Sue Coe is considered one of the foremost political artists working today. Born in England, she currently lives in Upstate New York.  Coe is best known for her paintings and drawings of animals in slaughterhouses and factory farms. She posts a print each day that follows the latest news stories.  https://www.graphicwitness.org/coe/enter.htm

A selection of other interesting small works by various artists will be included TBD.

 


Constellation Collaboration with UNL Students: Monoprint & Collage Printstallation

April 1 – April 26, 2022

April 1 First Friday Reception 6:00 – 8:00

This exhibition presents the workshop investigations of invited UNL art students to engage with monoprinting and “gum transfer” techniques for a three-day intensive experience to create a variety of images and materials for a collaborative installation project for the gallery walls. The students include Joselyn Andreason, Kassidy Linaberry, Mya Levitch, Reid Martin, Katherine Morrow, Javier Rivera.  They will respond to new ways of working and the collaboration challenge to push and explore new directions.   This process offers unknowns yet feedback, decision-making and problem solving….asking constantly “what about this!” Organized and coordinated by UNL UCARE and Constellation Studios student intern Joselyn Andreason this outreach project intends to step off the edge of traditional presentations to take us into a new vision of “what could be” using print-based media as a vehicle for installation work.

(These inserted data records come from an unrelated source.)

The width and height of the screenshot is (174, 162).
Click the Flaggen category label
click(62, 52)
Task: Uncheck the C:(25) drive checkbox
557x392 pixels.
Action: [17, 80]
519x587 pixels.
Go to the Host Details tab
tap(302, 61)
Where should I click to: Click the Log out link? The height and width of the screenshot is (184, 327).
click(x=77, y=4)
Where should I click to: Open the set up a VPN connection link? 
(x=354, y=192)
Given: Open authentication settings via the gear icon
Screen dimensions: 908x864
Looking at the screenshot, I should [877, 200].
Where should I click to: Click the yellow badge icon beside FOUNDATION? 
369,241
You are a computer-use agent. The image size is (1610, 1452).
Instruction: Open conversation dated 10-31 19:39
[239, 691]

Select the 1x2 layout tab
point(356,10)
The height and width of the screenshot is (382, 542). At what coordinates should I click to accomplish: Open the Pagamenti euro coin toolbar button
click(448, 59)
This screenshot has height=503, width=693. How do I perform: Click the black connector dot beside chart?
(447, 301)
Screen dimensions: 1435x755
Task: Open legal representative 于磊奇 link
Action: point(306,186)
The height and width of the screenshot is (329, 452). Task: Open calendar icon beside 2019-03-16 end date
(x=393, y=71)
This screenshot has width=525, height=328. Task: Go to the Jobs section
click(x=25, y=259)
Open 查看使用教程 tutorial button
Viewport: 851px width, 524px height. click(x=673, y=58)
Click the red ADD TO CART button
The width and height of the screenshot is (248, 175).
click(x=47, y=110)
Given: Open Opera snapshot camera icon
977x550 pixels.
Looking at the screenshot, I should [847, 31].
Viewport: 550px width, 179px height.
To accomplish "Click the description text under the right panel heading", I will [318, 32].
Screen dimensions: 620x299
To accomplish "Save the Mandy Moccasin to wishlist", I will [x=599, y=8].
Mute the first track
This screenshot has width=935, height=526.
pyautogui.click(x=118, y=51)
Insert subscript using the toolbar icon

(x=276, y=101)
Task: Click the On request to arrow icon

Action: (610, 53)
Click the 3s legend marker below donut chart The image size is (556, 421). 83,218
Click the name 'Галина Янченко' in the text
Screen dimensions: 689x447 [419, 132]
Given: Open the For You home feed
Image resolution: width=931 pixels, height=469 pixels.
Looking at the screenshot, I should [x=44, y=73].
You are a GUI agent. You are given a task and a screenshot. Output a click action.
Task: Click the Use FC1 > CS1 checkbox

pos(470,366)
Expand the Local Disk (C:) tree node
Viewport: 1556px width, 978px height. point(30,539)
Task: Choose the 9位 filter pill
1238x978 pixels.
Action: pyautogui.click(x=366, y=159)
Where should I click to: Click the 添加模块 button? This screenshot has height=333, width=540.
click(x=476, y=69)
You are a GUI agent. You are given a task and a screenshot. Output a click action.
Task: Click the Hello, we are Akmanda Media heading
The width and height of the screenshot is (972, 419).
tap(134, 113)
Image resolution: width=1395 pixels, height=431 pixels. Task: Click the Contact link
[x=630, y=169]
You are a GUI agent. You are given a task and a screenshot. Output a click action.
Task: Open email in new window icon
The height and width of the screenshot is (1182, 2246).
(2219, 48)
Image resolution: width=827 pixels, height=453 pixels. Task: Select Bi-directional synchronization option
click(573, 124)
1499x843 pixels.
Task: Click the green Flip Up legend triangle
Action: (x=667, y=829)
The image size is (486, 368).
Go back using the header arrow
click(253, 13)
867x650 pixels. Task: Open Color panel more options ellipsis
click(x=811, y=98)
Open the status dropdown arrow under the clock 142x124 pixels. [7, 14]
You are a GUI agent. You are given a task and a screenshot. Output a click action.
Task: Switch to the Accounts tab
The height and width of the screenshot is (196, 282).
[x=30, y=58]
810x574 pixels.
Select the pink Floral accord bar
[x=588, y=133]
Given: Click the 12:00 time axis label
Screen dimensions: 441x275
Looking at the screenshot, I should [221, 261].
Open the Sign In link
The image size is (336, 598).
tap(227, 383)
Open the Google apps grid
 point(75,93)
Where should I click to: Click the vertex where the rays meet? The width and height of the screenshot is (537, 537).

Read about this trend in contemporary prints:

“Ink/The Lexicon of Tomorrow:  Print-Based Installation” by Sarah Kirk Hanley

https://magazine.art21.org/2011/04/08/ink-the-lexicon-of-tomorrow-print-based-installation/#.YiqoV8ZMEWp


From Block to Book: Color Woodcut Printmaking for an Artist Book, with Karen Kunc

This intensive, exciting hands-on workshop goes from printing color reduction woodcut images that become the pages of a hand bound accordion book.  This approach is inventive, with contemporary, creative methods, that can be spontaneous, simple and direct.   This expressive medium will be introduced and explored through demonstrations and discussions of cutting techniques, oil-base inks and water-base inks, modifiers, and printing by hand as well as using the press.   The goal is for each participant to create an artist book that generates a multilevel sensory experience.  Concepts for invention and good fun will be directed in a collaborative atmosphere.


Release/Reveal: Karen Kunc Works in Process

October 1 – November 30, 2021

First Friday Reception October 1, 6-8pm

New works by Karen Kunc evoke the inexorable tension of our times and the realization of irrevocable change. Created after the personal loss of the artist’s life partner, these striking images of waiting and potential transition offer a contemplative space.  The pandemic years coincide with this time of grieving, causing isolation, loss, universal sadness, and greater possibility of change for all.  These works-in-progress are the artist’s response to this moment in time and offer a visual metaphor of such transition and a memorial to our loved ones passed.

Kunc’s prints are created through the reduction woodcut process, from multiple blocks that were each printed and carved, then printed and carved again in an evolutionary process.    Using selective inking and transparent-to-opaque ink qualities there are unique aspects of revealing and concealing, that mirrors the metaphoric meanings.  Also showing will be new artist books, with etchings and eco-printing.

Constellation Studios is a “laboratory” site for testing how these new printworks go together, and how to live with art.   Catching sight, passing by, studying over time becomes an immersive awareness, and allows for seeing and knowing what feels right.  Join in this experience – an explosion – of color, new forms, and poignant timing.

Visiting at other times by appointment.